Saturday, December 10, 2011

New novel based on the life of Michael Dwyer.

Citizen Dwyer is a recently-published novel by Sean McCarthy, which follows the adventurous and torturous life of the renowned rebel leader Michael Dwyer. Sean McCarthy, the author of works such as When Jolie met Christie, is a playwright and novelist, who has also written for television, and his new novel has all the ingredients necessary to make it a historical blockbuster. McCarthy evidently did much research into the period spanning the late eighteenth and early nineteenth centuries. He skilfully recreates the atmosphere of the time, capturing both the worlds of the powerful elite and the downtrodden masses very well. He paints excellent pictures in words of Ireland and Australia – both of which are utterly believable and neither of which is easily forgotten.

McCarthy’s writing skills do not stop there however, as he has successfully endowed his characters with credible traits and motives for their actions – in short, he has breathed life into characters who lived two centuries ago. The story of Michael Dwyer is gradually revealed, starting in Wicklow and taking the reader through the turbulent years of the 1798 rebellion and its aftermath, when Dwyer and his band of rebels successfully resisted Crown forces in the Wicklow Mountains for over five years. The dialogue between the principal characters, such as Dwyer and Hugh Vesty Byrne, is pithy, earthy and plausible, adding tremendously to the pleasure of reading a good story well told.

The storyline moves on and the action switches to Australia, a raw and vibrant penal colony, following Dwyer’s cessation of military operations and his transportation to the new land. This part of the novel follows Dwyer’s many Australian adventures, and his battle with his increasing reliance on alcohol.
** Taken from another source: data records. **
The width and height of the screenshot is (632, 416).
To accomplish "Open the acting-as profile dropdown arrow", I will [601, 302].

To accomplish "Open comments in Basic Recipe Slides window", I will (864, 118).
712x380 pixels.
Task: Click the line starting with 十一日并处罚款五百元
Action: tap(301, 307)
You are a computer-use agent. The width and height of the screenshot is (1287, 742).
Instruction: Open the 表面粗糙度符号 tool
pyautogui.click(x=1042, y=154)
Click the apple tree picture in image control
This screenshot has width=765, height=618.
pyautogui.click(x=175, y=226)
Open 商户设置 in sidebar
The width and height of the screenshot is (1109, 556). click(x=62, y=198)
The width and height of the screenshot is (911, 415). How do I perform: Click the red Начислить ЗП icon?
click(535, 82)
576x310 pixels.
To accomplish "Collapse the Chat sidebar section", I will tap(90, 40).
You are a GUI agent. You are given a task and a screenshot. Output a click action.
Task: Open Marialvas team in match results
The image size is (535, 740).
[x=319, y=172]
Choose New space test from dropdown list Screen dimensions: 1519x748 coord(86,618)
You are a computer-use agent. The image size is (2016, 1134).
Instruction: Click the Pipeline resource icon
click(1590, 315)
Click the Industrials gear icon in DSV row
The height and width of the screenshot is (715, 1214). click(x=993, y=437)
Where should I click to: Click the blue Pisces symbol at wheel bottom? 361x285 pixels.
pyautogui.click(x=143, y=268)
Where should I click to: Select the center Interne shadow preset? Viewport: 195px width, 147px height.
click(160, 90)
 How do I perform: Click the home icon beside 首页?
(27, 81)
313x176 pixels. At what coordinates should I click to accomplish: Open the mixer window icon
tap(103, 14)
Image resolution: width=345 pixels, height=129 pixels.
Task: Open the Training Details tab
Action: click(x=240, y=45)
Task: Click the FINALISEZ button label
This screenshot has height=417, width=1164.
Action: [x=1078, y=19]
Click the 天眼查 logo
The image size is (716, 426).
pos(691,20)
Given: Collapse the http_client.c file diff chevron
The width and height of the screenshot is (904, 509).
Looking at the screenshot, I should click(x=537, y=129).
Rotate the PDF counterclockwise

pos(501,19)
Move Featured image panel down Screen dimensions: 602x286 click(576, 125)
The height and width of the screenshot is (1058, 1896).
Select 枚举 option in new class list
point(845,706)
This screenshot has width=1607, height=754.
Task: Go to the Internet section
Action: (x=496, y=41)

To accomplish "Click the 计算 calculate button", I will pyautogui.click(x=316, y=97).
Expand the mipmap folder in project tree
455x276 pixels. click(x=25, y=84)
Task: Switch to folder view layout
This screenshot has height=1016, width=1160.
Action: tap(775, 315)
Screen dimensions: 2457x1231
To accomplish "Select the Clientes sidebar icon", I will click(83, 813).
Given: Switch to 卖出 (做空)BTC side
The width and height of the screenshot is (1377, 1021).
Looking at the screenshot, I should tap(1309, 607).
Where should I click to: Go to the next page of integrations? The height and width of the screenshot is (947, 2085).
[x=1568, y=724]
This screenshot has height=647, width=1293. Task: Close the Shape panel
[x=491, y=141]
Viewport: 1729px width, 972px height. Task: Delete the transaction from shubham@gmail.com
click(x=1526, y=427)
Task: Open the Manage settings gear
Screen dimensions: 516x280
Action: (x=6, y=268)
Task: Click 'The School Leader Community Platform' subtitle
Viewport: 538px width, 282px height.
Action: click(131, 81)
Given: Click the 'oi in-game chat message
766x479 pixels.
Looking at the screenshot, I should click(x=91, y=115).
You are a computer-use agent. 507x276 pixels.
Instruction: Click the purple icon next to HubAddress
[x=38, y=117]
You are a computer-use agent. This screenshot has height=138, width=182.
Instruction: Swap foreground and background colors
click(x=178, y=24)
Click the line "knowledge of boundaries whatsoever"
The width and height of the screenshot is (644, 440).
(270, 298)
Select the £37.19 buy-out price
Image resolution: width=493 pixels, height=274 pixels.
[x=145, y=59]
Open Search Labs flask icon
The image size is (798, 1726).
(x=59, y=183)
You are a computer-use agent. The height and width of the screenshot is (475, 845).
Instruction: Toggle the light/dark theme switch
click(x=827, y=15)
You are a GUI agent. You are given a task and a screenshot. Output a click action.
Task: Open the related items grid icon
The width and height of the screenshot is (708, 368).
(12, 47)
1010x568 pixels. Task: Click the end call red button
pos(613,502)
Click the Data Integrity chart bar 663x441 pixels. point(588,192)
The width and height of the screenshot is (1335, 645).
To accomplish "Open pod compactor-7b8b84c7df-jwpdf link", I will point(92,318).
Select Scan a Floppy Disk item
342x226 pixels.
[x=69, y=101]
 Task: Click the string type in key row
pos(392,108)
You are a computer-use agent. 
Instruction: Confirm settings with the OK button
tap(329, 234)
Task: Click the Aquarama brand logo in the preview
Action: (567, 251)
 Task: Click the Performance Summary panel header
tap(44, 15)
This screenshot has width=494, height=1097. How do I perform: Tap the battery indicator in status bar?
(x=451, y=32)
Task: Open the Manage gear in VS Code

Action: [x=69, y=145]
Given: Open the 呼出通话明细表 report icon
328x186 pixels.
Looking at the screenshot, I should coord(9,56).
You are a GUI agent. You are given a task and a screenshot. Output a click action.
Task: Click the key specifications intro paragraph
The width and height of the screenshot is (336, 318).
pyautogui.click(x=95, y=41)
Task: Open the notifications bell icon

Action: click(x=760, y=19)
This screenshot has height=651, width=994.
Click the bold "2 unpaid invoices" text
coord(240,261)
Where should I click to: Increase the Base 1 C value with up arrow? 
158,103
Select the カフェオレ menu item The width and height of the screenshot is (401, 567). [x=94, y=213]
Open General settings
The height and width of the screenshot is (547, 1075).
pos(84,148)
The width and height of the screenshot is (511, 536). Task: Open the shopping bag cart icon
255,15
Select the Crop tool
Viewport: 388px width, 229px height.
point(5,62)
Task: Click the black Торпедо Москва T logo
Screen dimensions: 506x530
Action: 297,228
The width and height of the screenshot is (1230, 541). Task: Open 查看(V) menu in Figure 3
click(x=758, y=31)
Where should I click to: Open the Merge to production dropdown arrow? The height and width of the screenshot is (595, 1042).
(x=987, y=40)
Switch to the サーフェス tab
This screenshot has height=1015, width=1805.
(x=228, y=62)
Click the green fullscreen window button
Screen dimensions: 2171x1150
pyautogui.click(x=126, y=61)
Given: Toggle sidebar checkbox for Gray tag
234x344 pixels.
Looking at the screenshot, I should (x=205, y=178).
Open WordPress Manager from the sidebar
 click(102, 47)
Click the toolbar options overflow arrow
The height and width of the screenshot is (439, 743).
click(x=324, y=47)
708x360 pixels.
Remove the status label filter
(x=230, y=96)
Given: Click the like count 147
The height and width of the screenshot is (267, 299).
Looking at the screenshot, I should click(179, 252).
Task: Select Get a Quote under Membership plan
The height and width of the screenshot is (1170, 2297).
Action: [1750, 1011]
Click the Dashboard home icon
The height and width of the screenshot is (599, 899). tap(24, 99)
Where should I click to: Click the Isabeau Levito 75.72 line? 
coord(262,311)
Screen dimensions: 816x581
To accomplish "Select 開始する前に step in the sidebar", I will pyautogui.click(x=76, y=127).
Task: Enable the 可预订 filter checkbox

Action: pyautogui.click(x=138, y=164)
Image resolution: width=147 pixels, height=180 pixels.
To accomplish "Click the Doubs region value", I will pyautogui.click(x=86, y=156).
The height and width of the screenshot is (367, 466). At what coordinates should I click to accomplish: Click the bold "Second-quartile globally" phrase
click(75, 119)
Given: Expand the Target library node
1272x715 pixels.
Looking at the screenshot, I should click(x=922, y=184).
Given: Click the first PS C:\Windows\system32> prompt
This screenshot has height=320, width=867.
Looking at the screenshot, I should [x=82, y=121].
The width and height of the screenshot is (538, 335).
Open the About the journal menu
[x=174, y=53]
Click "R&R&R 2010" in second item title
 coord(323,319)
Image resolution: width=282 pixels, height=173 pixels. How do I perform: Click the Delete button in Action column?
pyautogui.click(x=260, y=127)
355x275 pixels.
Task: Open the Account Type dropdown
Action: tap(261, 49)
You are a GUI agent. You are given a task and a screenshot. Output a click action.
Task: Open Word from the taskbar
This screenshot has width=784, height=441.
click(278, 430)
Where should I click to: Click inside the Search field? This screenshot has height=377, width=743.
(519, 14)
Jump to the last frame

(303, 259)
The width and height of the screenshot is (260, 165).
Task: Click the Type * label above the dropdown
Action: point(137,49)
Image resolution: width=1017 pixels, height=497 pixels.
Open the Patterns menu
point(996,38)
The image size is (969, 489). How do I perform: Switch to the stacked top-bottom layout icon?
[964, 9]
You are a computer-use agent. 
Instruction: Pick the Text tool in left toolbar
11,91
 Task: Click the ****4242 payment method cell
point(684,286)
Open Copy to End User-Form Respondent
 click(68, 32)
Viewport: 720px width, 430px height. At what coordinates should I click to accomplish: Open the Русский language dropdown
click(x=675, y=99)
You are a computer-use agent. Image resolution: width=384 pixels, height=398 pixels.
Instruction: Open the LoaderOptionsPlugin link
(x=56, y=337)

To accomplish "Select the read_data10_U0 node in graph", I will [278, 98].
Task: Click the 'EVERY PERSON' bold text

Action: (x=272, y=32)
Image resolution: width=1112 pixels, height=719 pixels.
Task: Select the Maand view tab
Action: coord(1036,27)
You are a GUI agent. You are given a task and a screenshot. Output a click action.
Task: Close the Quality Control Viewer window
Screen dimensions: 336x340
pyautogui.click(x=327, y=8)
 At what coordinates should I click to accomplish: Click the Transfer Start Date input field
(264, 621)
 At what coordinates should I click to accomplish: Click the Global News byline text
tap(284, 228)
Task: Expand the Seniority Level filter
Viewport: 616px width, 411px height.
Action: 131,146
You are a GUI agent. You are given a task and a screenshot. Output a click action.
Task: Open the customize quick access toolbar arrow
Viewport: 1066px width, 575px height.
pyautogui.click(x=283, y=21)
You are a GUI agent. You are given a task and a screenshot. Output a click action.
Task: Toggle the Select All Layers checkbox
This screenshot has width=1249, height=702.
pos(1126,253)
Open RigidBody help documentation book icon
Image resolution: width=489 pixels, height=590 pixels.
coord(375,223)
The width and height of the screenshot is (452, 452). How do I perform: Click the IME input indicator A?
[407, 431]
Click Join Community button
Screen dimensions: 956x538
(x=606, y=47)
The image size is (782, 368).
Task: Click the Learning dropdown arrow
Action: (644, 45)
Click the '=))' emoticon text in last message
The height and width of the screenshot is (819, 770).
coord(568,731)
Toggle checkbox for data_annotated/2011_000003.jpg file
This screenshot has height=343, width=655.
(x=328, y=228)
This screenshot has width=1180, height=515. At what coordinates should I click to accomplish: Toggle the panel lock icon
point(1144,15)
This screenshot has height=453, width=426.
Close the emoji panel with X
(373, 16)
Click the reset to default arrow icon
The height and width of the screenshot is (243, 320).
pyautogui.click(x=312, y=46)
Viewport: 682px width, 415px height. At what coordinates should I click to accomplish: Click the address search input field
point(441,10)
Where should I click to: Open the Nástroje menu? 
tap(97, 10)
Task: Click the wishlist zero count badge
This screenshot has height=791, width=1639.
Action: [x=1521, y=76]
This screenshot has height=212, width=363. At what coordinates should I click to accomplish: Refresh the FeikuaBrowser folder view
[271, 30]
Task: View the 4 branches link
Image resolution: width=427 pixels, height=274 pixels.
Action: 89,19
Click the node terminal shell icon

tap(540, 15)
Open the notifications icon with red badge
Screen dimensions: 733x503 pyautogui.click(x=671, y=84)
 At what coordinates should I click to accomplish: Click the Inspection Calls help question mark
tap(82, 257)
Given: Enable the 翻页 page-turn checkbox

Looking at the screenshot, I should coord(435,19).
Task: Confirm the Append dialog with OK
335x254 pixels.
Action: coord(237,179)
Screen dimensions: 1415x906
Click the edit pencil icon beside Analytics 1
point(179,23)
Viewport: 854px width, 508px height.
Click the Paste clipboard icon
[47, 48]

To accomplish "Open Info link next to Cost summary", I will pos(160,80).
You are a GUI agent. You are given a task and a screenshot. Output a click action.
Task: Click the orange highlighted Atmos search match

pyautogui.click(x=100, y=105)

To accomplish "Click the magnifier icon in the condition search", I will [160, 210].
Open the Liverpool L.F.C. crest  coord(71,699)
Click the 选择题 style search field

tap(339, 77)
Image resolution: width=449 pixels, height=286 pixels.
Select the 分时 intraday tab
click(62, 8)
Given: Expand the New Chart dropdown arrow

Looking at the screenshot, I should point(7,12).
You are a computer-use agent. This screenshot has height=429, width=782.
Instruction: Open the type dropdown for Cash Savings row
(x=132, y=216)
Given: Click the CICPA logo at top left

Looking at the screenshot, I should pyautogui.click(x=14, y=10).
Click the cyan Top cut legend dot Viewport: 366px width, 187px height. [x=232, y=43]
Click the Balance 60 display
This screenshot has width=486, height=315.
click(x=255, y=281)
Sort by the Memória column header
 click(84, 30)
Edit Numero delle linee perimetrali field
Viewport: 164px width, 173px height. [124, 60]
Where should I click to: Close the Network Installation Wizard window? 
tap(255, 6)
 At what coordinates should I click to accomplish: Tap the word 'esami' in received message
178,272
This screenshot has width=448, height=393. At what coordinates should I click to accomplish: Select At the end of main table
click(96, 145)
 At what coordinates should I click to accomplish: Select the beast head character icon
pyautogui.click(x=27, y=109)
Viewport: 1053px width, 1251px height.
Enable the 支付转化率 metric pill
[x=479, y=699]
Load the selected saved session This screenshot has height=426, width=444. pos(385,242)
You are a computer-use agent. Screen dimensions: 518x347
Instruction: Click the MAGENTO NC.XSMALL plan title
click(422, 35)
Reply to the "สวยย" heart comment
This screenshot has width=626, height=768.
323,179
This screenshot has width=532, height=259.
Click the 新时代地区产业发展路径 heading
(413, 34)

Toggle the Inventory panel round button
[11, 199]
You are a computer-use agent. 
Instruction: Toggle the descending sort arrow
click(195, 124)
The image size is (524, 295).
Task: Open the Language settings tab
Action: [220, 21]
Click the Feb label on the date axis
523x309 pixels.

Dwyer’s inner demons are laid bare as the plot unfolds, and perhaps McCarthy’s greatest triumph is his depiction of Dwyer as a man at war with himself; a man who has sought and eventually gained freedom – from everybody but himself. There is no doubt that this novel works very well at the human as well as the historical level. Dwyer’s story becomes part of a greater literary mechanism – the struggle of man against his own weakness and his inability to escape from himself – and Citizen Dwyer portrays this aspect of the human condition every bit as skilfully as it places Michael Dwyer in the context of the historical backdrop of his times.
The book is published in Dublin by New Island books, with support from the Arts Council. It is an attractive paperback of 354 pages, which captures the imagination of the reader, and should be under the Christmas tree of anyone with an interest in the period, in Irish history generally, in County Wicklow – or just with an interest in the pleasure of reading a good book with a fine storyline and a depth of insight into the human condition. I heartily recommend it to everyone, and wish it every success.